##### RECORDS SHOWN #####

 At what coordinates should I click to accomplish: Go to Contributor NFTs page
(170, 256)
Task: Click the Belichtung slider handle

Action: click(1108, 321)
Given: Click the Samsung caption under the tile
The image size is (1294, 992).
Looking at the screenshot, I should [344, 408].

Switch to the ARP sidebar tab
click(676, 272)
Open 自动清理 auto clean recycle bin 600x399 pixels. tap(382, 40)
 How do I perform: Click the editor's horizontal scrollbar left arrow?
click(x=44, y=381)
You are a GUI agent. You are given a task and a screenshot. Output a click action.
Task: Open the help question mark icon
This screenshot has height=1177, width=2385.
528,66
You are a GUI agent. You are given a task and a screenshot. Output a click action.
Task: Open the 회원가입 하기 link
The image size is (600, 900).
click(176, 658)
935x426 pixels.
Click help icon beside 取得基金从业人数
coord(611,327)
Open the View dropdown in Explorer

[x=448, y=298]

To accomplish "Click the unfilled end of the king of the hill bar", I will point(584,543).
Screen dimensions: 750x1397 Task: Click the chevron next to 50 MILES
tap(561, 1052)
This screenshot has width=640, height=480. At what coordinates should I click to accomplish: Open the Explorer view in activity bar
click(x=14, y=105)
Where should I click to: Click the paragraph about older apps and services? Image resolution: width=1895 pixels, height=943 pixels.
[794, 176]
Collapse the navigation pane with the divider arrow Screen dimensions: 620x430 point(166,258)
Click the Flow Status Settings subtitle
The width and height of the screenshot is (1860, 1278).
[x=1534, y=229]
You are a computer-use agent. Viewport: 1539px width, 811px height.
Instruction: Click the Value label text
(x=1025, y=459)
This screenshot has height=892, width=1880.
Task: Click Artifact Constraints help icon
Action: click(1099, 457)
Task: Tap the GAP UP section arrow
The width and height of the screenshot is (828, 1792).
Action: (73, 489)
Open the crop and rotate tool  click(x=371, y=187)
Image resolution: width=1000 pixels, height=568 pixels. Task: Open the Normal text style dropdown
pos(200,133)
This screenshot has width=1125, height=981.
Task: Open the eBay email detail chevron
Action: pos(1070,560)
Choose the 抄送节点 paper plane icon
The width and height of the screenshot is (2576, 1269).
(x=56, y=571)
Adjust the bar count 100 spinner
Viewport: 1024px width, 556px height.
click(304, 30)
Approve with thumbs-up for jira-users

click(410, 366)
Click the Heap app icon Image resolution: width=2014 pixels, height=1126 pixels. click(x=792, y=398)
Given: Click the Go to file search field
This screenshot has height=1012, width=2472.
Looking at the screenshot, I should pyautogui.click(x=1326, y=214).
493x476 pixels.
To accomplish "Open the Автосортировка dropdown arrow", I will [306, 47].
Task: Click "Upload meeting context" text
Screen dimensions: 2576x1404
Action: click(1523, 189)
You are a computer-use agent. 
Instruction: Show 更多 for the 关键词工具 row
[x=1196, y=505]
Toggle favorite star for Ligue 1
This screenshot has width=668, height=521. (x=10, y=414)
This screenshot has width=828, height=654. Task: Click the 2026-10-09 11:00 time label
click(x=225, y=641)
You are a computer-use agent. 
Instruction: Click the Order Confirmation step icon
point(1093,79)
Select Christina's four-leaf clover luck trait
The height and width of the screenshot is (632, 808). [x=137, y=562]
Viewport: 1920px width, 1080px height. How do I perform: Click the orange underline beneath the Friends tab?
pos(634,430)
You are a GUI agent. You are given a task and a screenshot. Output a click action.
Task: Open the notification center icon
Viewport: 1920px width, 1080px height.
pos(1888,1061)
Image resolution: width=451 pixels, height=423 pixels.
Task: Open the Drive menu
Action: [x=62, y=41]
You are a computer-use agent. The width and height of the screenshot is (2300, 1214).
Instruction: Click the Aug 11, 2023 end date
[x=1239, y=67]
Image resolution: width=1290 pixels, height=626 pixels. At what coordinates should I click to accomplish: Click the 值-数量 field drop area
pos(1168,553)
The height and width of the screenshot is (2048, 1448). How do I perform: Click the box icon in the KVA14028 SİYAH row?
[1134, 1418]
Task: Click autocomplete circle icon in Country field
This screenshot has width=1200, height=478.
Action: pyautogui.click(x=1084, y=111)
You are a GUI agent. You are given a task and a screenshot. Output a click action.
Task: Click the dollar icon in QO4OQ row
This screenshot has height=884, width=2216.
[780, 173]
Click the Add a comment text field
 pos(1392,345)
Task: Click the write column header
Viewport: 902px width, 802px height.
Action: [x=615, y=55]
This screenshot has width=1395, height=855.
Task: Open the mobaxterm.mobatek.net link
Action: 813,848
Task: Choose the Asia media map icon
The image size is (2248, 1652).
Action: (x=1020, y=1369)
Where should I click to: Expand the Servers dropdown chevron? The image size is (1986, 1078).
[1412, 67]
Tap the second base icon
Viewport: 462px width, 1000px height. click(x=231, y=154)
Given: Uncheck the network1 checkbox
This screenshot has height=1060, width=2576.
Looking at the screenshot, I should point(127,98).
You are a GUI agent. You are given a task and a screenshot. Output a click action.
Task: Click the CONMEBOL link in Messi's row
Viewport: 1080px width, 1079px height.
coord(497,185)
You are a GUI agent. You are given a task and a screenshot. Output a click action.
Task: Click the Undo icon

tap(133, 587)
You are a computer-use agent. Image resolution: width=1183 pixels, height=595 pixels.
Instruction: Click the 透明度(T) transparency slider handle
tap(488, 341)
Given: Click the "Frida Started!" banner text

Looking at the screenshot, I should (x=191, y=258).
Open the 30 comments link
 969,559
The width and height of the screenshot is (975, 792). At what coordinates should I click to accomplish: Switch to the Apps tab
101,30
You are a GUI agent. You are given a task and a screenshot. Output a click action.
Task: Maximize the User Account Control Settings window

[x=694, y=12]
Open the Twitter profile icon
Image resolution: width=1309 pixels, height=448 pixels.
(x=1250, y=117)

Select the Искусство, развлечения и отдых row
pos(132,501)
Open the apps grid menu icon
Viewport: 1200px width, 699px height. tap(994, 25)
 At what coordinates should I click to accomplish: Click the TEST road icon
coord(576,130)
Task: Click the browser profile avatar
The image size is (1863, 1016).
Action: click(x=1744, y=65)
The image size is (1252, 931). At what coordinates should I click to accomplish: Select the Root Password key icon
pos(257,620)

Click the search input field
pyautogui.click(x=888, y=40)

#####

DESCRIPTION OF THE TASK: Reproduce every one of the records above, character for character.

THE ANSWER:
 At what coordinates should I click to accomplish: Go to Contributor NFTs page
(170, 256)
Task: Click the Belichtung slider handle

Action: click(1108, 321)
Given: Click the Samsung caption under the tile
The image size is (1294, 992).
Looking at the screenshot, I should [344, 408].

Switch to the ARP sidebar tab
click(676, 272)
Open 自动清理 auto clean recycle bin 600x399 pixels. tap(382, 40)
 How do I perform: Click the editor's horizontal scrollbar left arrow?
click(x=44, y=381)
You are a GUI agent. You are given a task and a screenshot. Output a click action.
Task: Open the help question mark icon
This screenshot has height=1177, width=2385.
528,66
You are a GUI agent. You are given a task and a screenshot. Output a click action.
Task: Open the 회원가입 하기 link
The image size is (600, 900).
click(176, 658)
935x426 pixels.
Click help icon beside 取得基金从业人数
coord(611,327)
Open the View dropdown in Explorer

[x=448, y=298]

To accomplish "Click the unfilled end of the king of the hill bar", I will point(584,543).
Screen dimensions: 750x1397 Task: Click the chevron next to 50 MILES
tap(561, 1052)
This screenshot has width=640, height=480. At what coordinates should I click to accomplish: Open the Explorer view in activity bar
click(x=14, y=105)
Where should I click to: Click the paragraph about older apps and services? Image resolution: width=1895 pixels, height=943 pixels.
[794, 176]
Collapse the navigation pane with the divider arrow Screen dimensions: 620x430 point(166,258)
Click the Flow Status Settings subtitle
The width and height of the screenshot is (1860, 1278).
[x=1534, y=229]
You are a computer-use agent. Viewport: 1539px width, 811px height.
Instruction: Click the Value label text
(x=1025, y=459)
This screenshot has height=892, width=1880.
Task: Click Artifact Constraints help icon
Action: click(1099, 457)
Task: Tap the GAP UP section arrow
The width and height of the screenshot is (828, 1792).
Action: (73, 489)
Open the crop and rotate tool  click(x=371, y=187)
Image resolution: width=1000 pixels, height=568 pixels. Task: Open the Normal text style dropdown
pos(200,133)
This screenshot has width=1125, height=981.
Task: Open the eBay email detail chevron
Action: pos(1070,560)
Choose the 抄送节点 paper plane icon
The width and height of the screenshot is (2576, 1269).
(x=56, y=571)
Adjust the bar count 100 spinner
Viewport: 1024px width, 556px height.
click(304, 30)
Approve with thumbs-up for jira-users

click(410, 366)
Click the Heap app icon Image resolution: width=2014 pixels, height=1126 pixels. click(x=792, y=398)
Given: Click the Go to file search field
This screenshot has height=1012, width=2472.
Looking at the screenshot, I should pyautogui.click(x=1326, y=214).
493x476 pixels.
To accomplish "Open the Автосортировка dropdown arrow", I will [306, 47].
Task: Click "Upload meeting context" text
Screen dimensions: 2576x1404
Action: click(1523, 189)
You are a computer-use agent. 
Instruction: Show 更多 for the 关键词工具 row
[x=1196, y=505]
Toggle favorite star for Ligue 1
This screenshot has width=668, height=521. (x=10, y=414)
This screenshot has width=828, height=654. Task: Click the 2026-10-09 11:00 time label
click(x=225, y=641)
You are a computer-use agent. 
Instruction: Click the Order Confirmation step icon
point(1093,79)
Select Christina's four-leaf clover luck trait
The height and width of the screenshot is (632, 808). [x=137, y=562]
Viewport: 1920px width, 1080px height. How do I perform: Click the orange underline beneath the Friends tab?
pos(634,430)
You are a GUI agent. You are given a task and a screenshot. Output a click action.
Task: Open the notification center icon
Viewport: 1920px width, 1080px height.
pos(1888,1061)
Image resolution: width=451 pixels, height=423 pixels.
Task: Open the Drive menu
Action: [x=62, y=41]
You are a computer-use agent. The width and height of the screenshot is (2300, 1214).
Instruction: Click the Aug 11, 2023 end date
[x=1239, y=67]
Image resolution: width=1290 pixels, height=626 pixels. At what coordinates should I click to accomplish: Click the 值-数量 field drop area
pos(1168,553)
The height and width of the screenshot is (2048, 1448). How do I perform: Click the box icon in the KVA14028 SİYAH row?
[1134, 1418]
Task: Click autocomplete circle icon in Country field
This screenshot has width=1200, height=478.
Action: pyautogui.click(x=1084, y=111)
You are a GUI agent. You are given a task and a screenshot. Output a click action.
Task: Click the dollar icon in QO4OQ row
This screenshot has height=884, width=2216.
[780, 173]
Click the Add a comment text field
 pos(1392,345)
Task: Click the write column header
Viewport: 902px width, 802px height.
Action: [x=615, y=55]
This screenshot has width=1395, height=855.
Task: Open the mobaxterm.mobatek.net link
Action: 813,848
Task: Choose the Asia media map icon
The image size is (2248, 1652).
Action: (x=1020, y=1369)
Where should I click to: Expand the Servers dropdown chevron? The image size is (1986, 1078).
[1412, 67]
Tap the second base icon
Viewport: 462px width, 1000px height. click(x=231, y=154)
Given: Uncheck the network1 checkbox
This screenshot has height=1060, width=2576.
Looking at the screenshot, I should point(127,98).
You are a GUI agent. You are given a task and a screenshot. Output a click action.
Task: Click the CONMEBOL link in Messi's row
Viewport: 1080px width, 1079px height.
coord(497,185)
You are a GUI agent. You are given a task and a screenshot. Output a click action.
Task: Click the Undo icon

tap(133, 587)
You are a computer-use agent. Image resolution: width=1183 pixels, height=595 pixels.
Instruction: Click the 透明度(T) transparency slider handle
tap(488, 341)
Given: Click the "Frida Started!" banner text

Looking at the screenshot, I should (x=191, y=258).
Open the 30 comments link
 969,559
The width and height of the screenshot is (975, 792). At what coordinates should I click to accomplish: Switch to the Apps tab
101,30
You are a GUI agent. You are given a task and a screenshot. Output a click action.
Task: Maximize the User Account Control Settings window

[x=694, y=12]
Open the Twitter profile icon
Image resolution: width=1309 pixels, height=448 pixels.
(x=1250, y=117)

Select the Искусство, развлечения и отдых row
pos(132,501)
Open the apps grid menu icon
Viewport: 1200px width, 699px height. tap(994, 25)
 At what coordinates should I click to accomplish: Click the TEST road icon
coord(576,130)
Task: Click the browser profile avatar
The image size is (1863, 1016).
Action: click(x=1744, y=65)
The image size is (1252, 931). At what coordinates should I click to accomplish: Select the Root Password key icon
pos(257,620)

Click the search input field
pyautogui.click(x=888, y=40)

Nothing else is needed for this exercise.